Has anyone had any success with this sort of yarn? I'd like a reversible pattern since it will be for a blanket, but I'm ready to give up and just make a chunky garter poncho out of it. 

HELP! >_<


----------



## Woody (Sep 9, 2011)

Pixieled said:


> I have cast on, knit 10 or so rows, and then ripped out this afghan about 7 times in the past 3 days. I bought Loops & Threads "Country Loom" because the color pattern matched my living room. Perfect for an afghan for my couch.
> 
> Unfortunately, it seems this thick-thin-thick-thin type of yarn doesn't display patterns very well. I have tried different sized needles and different patterns, but nothing seems to work well with it.
> 
> ...


I have found that this type thread, and also because it's variegated, will not show ANY pattern. May be best just to do a garter stitch, and enjoy the colors, and forget the pattern...


----------



## denisejh (May 20, 2011)

Pixieled-I think it looks nice. It's still "ribby" enough to give it a nice texture. I would continue to knit the pattern. You'll have a beautiful throw/afghan when you're finished. Beautiful yarn!!! Denise


----------



## cherylthompson (Feb 18, 2013)

denisejh said:


> Pixieled-I think it looks nice. It's still "ribby" enough to give it a nice texture. I would continue to knit the pattern. You'll have a beautiful throw/afghan when you're finished. Beautiful yarn!!! Denise


 :thumbup: I agree! Looks very nice!


----------



## jinx (Feb 12, 2011)

Heavier yarns and variegated yarns do not show off a pattern very well. I do think what you have started looks very nice and would look beautiful when finished.


----------



## mirl56 (Dec 20, 2011)

The yarn is so 'buzy' it may work best with simple garter or a mistake ribbing.

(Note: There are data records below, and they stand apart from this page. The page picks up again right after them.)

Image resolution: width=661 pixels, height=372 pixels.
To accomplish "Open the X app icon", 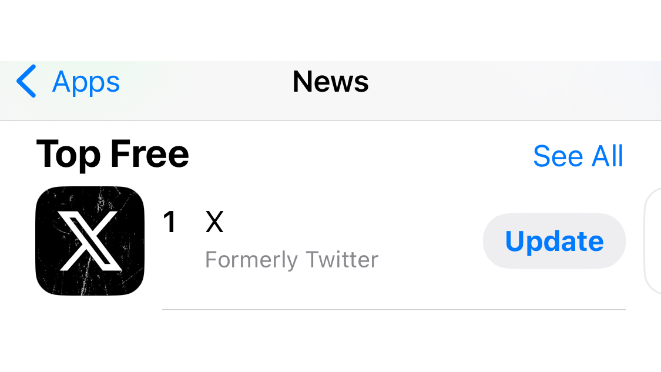I will click(x=89, y=240).
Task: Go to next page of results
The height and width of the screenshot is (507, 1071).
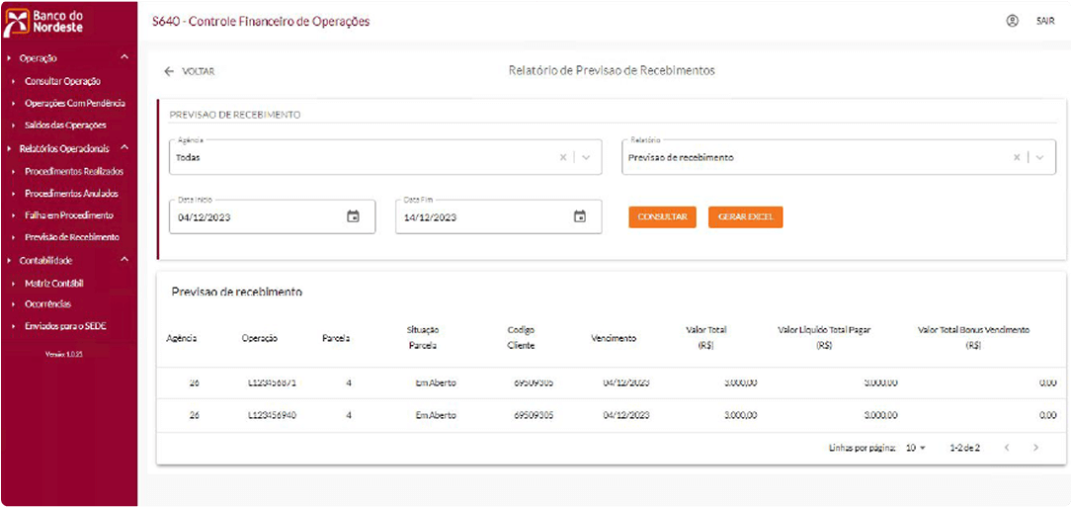Action: 1035,448
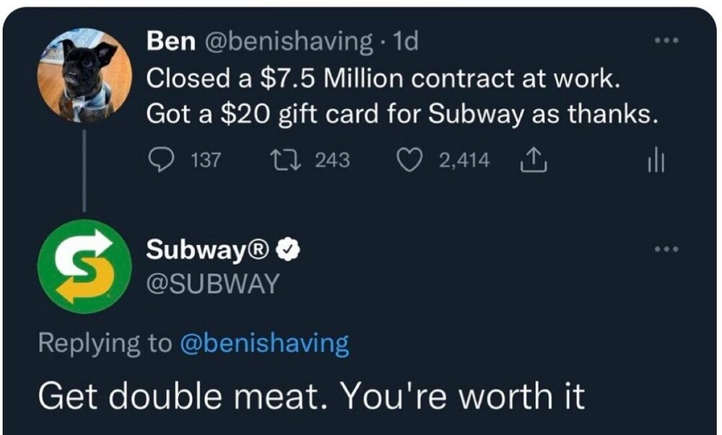This screenshot has height=435, width=722.
Task: Open Ben's dog profile picture
Action: [85, 76]
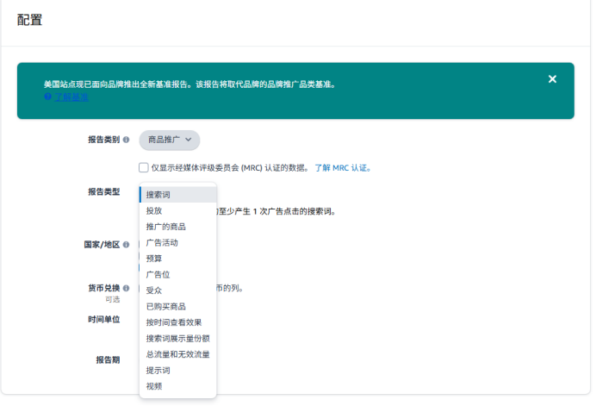This screenshot has height=406, width=596.
Task: Select 搜索词 in the report type list
Action: pos(158,195)
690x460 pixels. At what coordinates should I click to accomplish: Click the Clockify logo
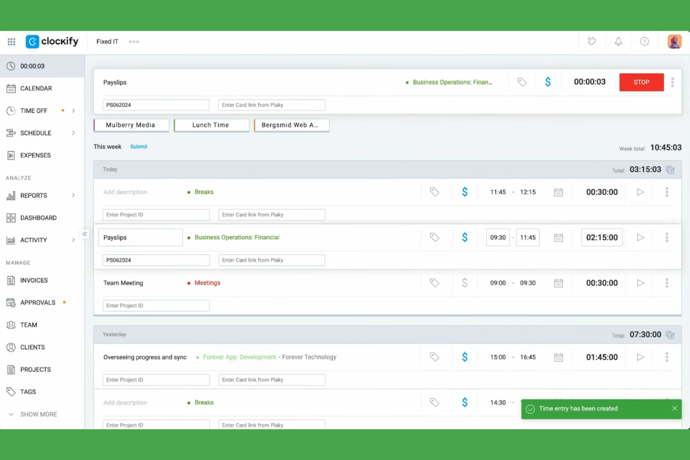[x=51, y=41]
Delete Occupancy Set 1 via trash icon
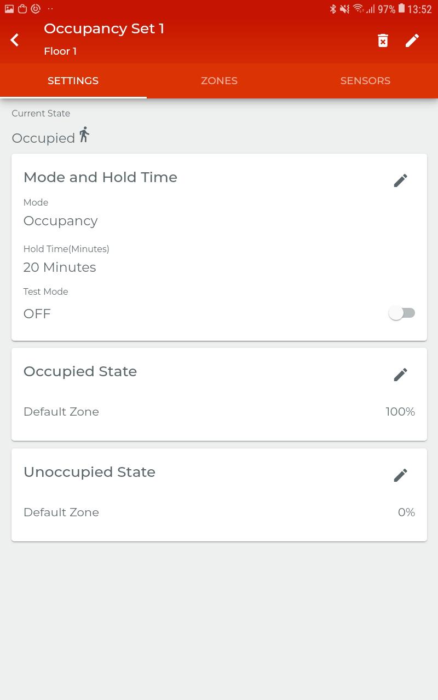 383,40
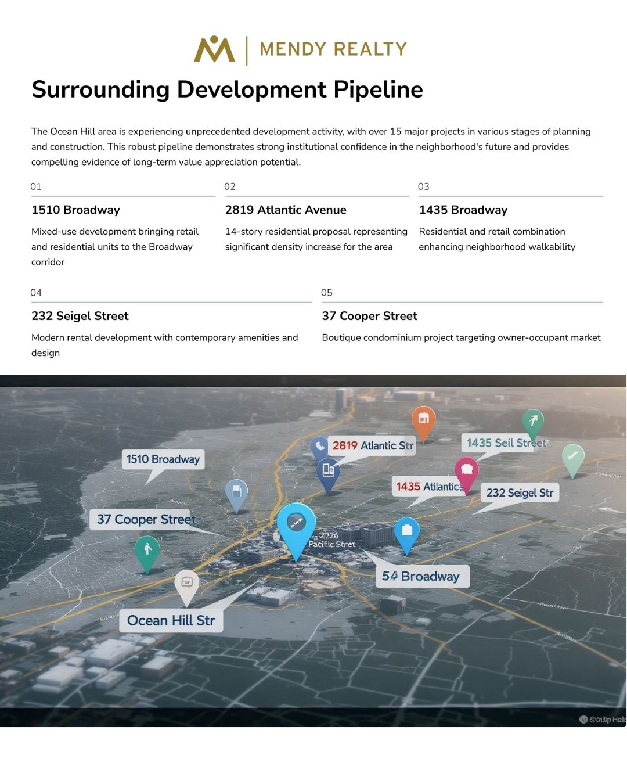This screenshot has width=627, height=784.
Task: Click the Surrounding Development Pipeline title
Action: point(227,89)
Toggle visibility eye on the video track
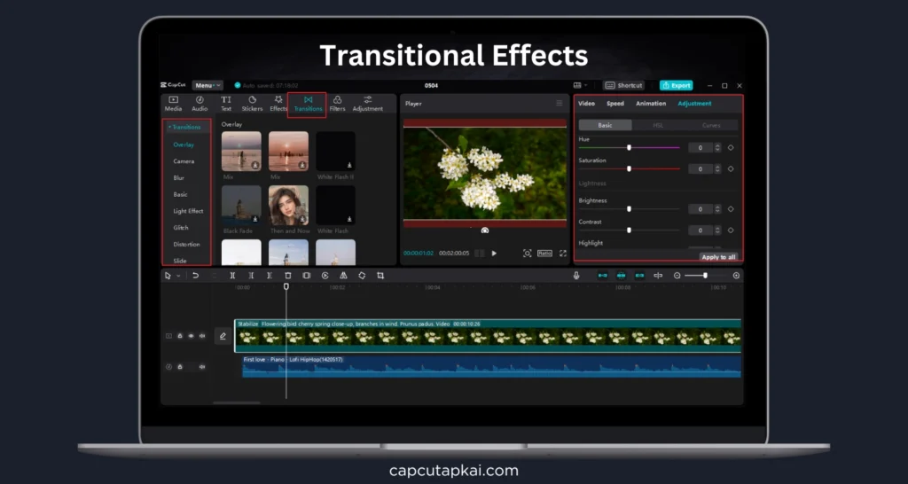 coord(191,336)
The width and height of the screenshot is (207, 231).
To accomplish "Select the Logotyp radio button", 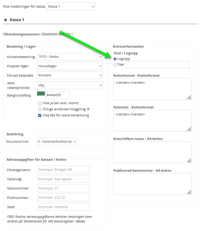I will (115, 59).
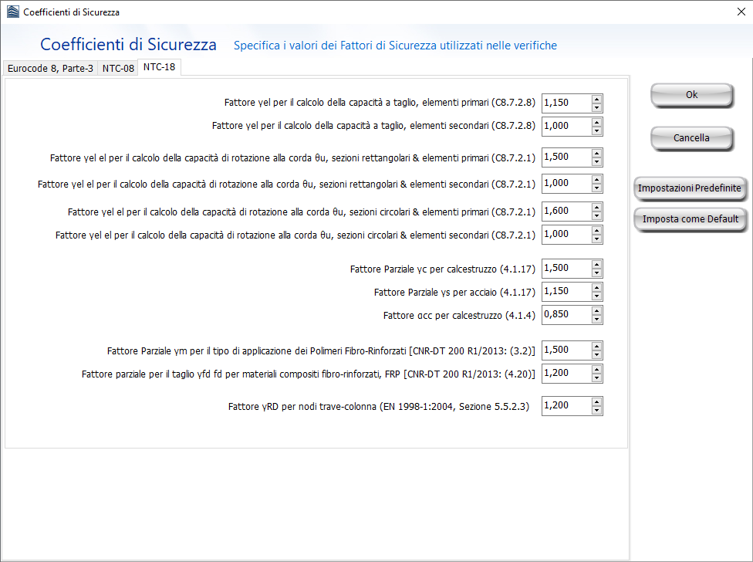Focus the FRP shear factor γfd input field
Screen dimensions: 753x562
pos(566,374)
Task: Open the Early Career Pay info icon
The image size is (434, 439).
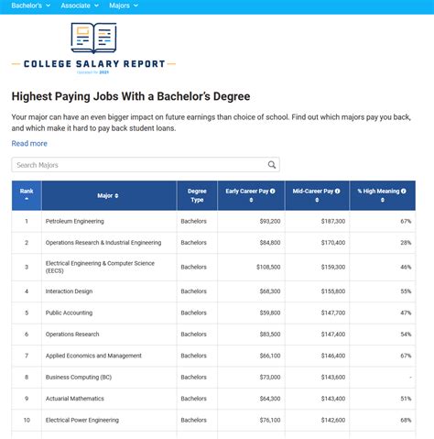Action: 273,191
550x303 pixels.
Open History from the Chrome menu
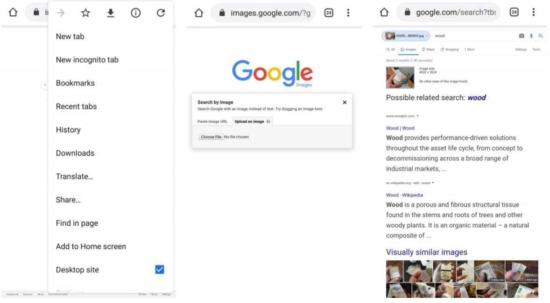click(68, 130)
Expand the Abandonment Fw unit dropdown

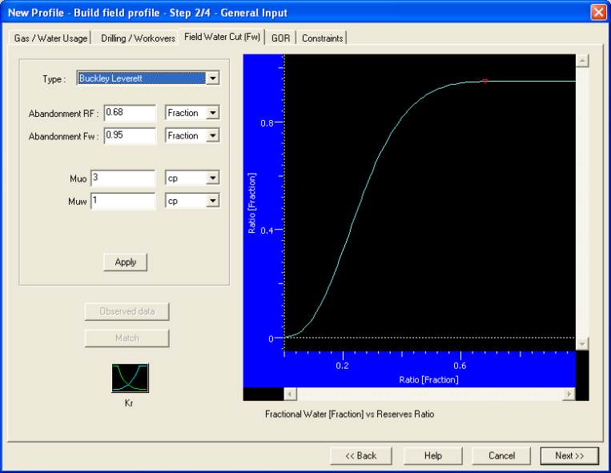212,136
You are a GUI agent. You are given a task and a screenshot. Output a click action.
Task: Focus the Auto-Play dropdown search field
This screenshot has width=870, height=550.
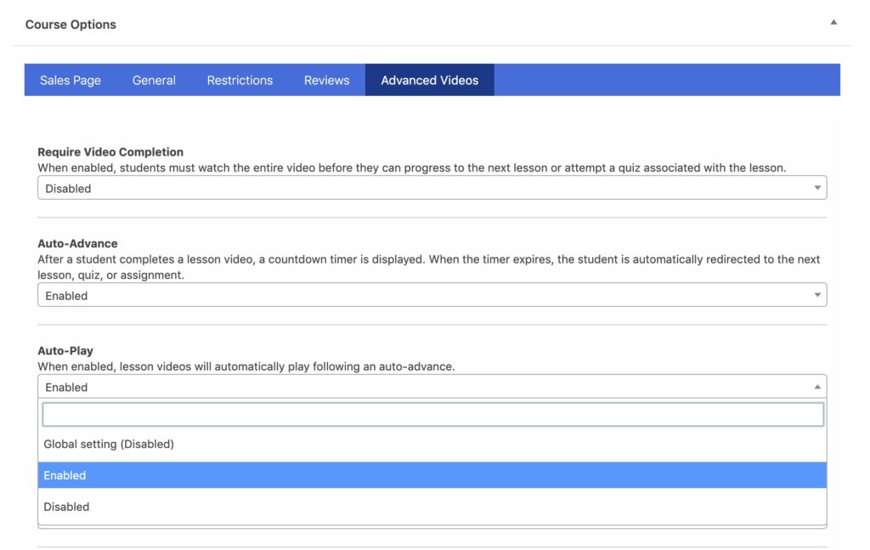[432, 415]
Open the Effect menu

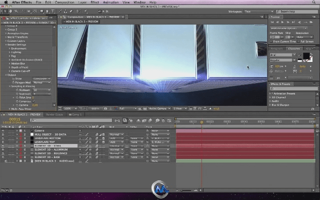[95, 2]
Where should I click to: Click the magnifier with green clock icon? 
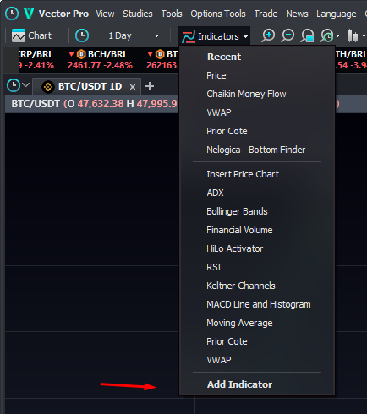tap(327, 36)
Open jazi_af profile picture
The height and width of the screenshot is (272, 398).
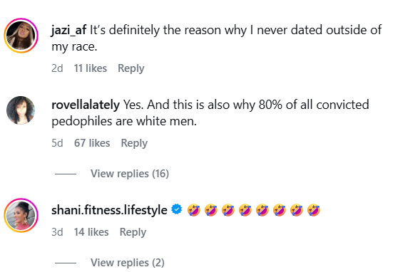click(x=21, y=36)
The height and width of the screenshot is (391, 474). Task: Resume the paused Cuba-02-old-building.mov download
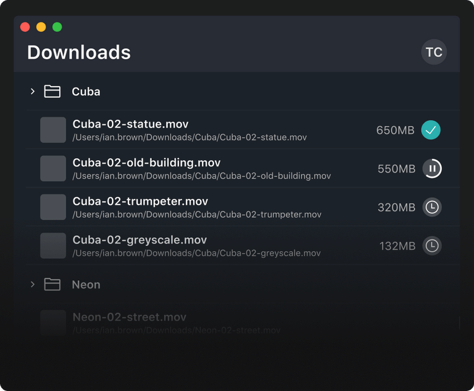click(x=431, y=168)
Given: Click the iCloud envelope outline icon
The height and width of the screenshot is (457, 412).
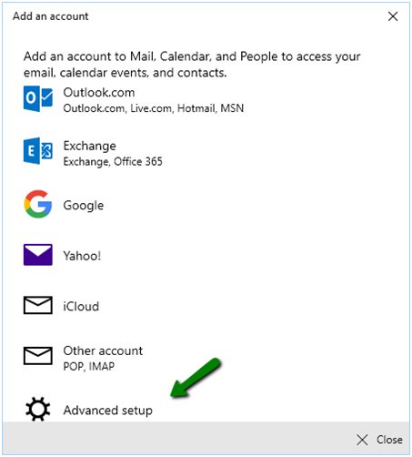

I do think what you have looks nice, though!


----------



## Pixieled (Mar 15, 2013)

Thank you everyone! I had already ripped it when I posted the picture, so the cartridge belt rib was already history!

I decided to go with a wavy drop stitch. I'm only a few rows in but I find I like it much better than what I've done thus far.

Like this: http://readknitrepeat.blogspot.com/2012/01/sea-waves-scarf.html

Thank you again for your fantastic feedback!


----------



## Mercygirl76 (Dec 30, 2012)

Pixieled, please post a picture of your progress! That is a beautiful stitch and I would love to see how it looks with a variegated bulky yarn.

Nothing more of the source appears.